In fact, he says, on the issue of global warming, his competitors haven't earned their green stripes.
"They have never, to my knowledge, been involved in legislation, or hearings, nor engagement on this issue," McCain said today of opponents Obama and Clinton. "I have a long history. I traveled around the world and seen the impacts of climate change on the world."
But that statement doesn't take into account the fact that Clinton accompanied him on two of those trips. McCain traveled with Clinton, who sits on the Environment and Public Works Committee, on two congressional trips to examine climate change issues; one during the summer of 2004 and another -- in 2005 -- to Alaska and Canada.
The trips were hardly forgettable, either. Bill Clinton, for example, frequently references the collaboration between the two senators during campaign speeches on his wife's behalf. And the 2004 trip was the same excursion now famous for the vodka shot-drinking contest between the two colleagues.
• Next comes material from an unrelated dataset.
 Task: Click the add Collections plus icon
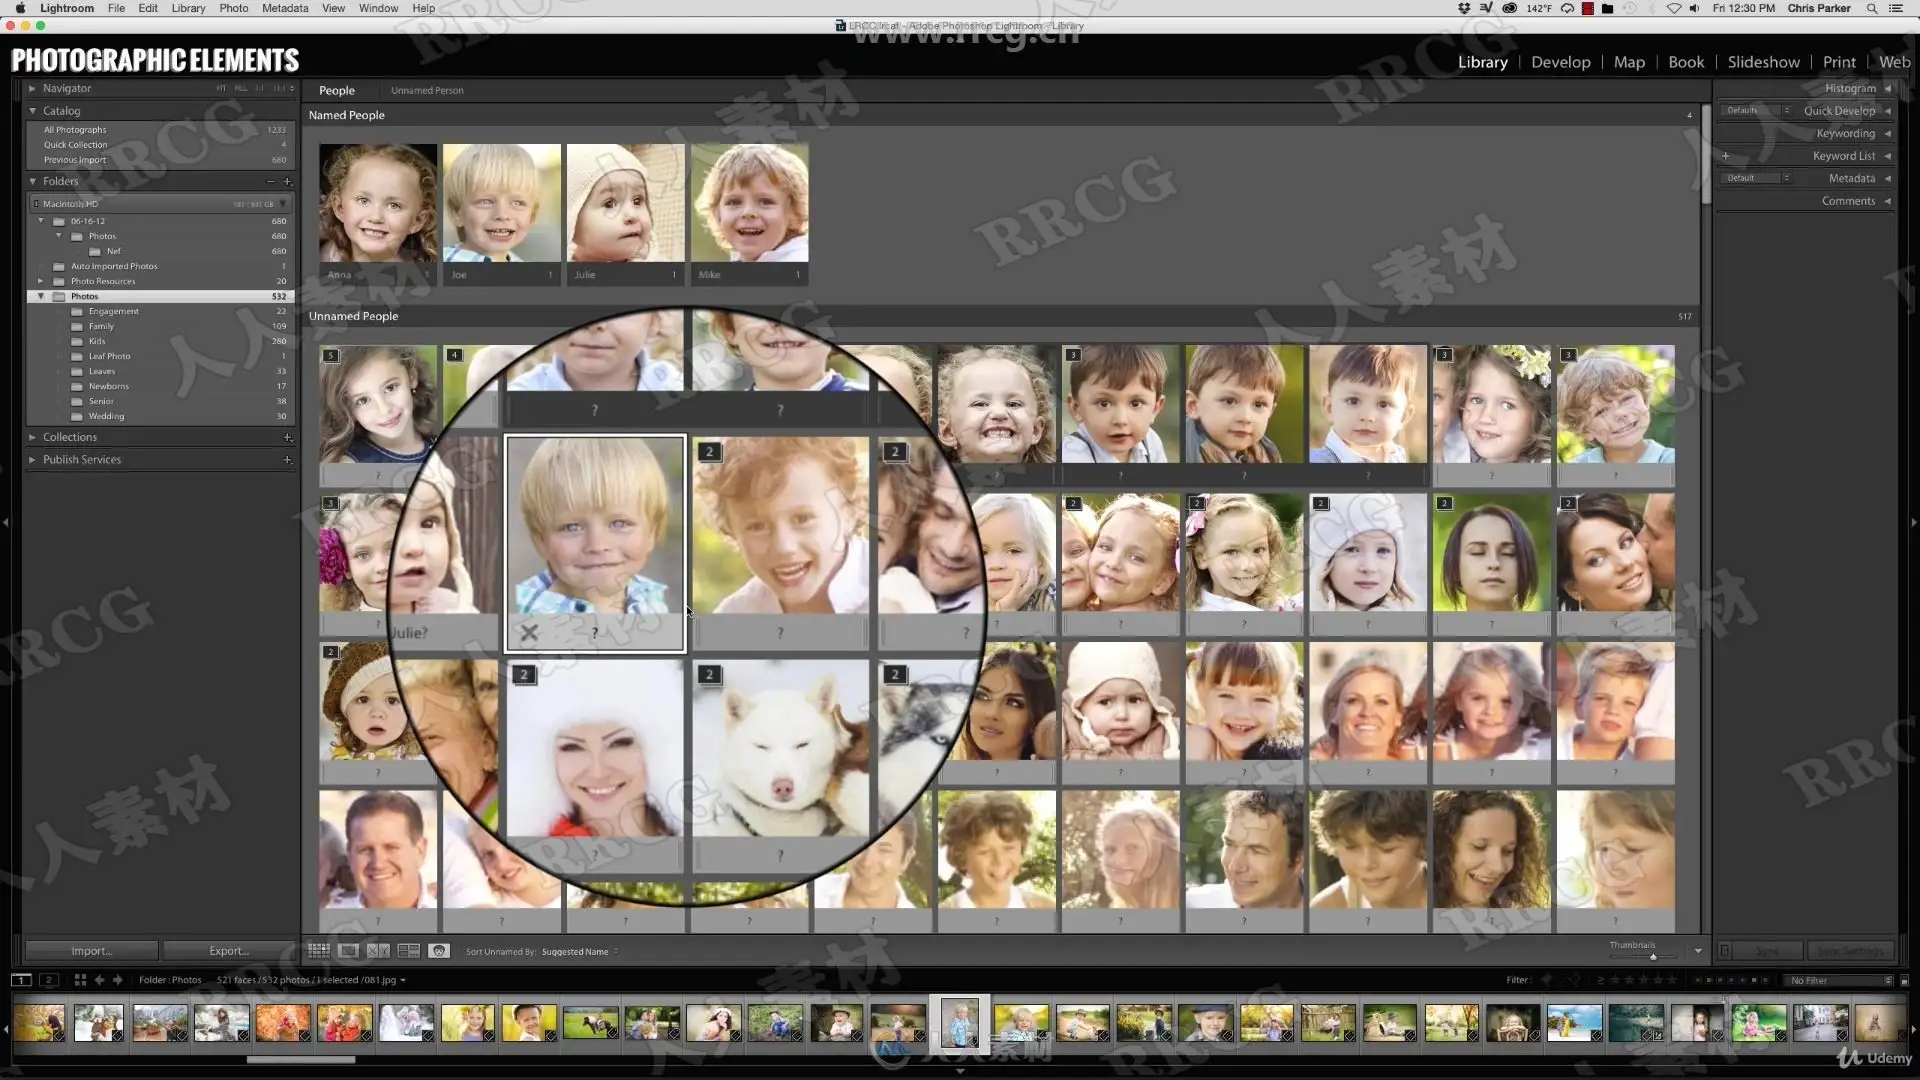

Both of McCain's Democratic opponents have supported climate change legislation during their tenures in the Senate. Clinton voted in 2002 on a measure to cap CO2 emissions from power plants, and she backs the Lieberman-Warner bill McCain speaks of as a good model despite being tentative about its lack of focus on nuclear energy.
Obama's resume on environmental policy is not as thick as his colleagues', but it isn't completely void of participation either; in 2007, for example, he sponsored a bipartisan bill to create a national education effort around the climate change issue. The bill was referred to the HELP committee last year.
"While Barack Obama has brought Republicans and Democrats together around plans to raise our fuel standards and invest in renewable energy, John McCain's long history involves opposing countless measures to invest in renewable fuels and alternative energy technology," countered Obama spokesman Hari Sevugan.
It's the shared research tours that might be the sticking point for Team Clinton, which has been vocal in describing the global warming CODELs with McCain as evidence of the New York senator's commitment to bipartisan solutions.
"Senator McCain is welcome to rewrite history if he likes," said Clinton spokesman Phil Singer in an email, "but the reality is that Senator Clinton has been very active on the issue of climate change. She's even traveled with Senator McCain a few times on trips that dealt with the issue."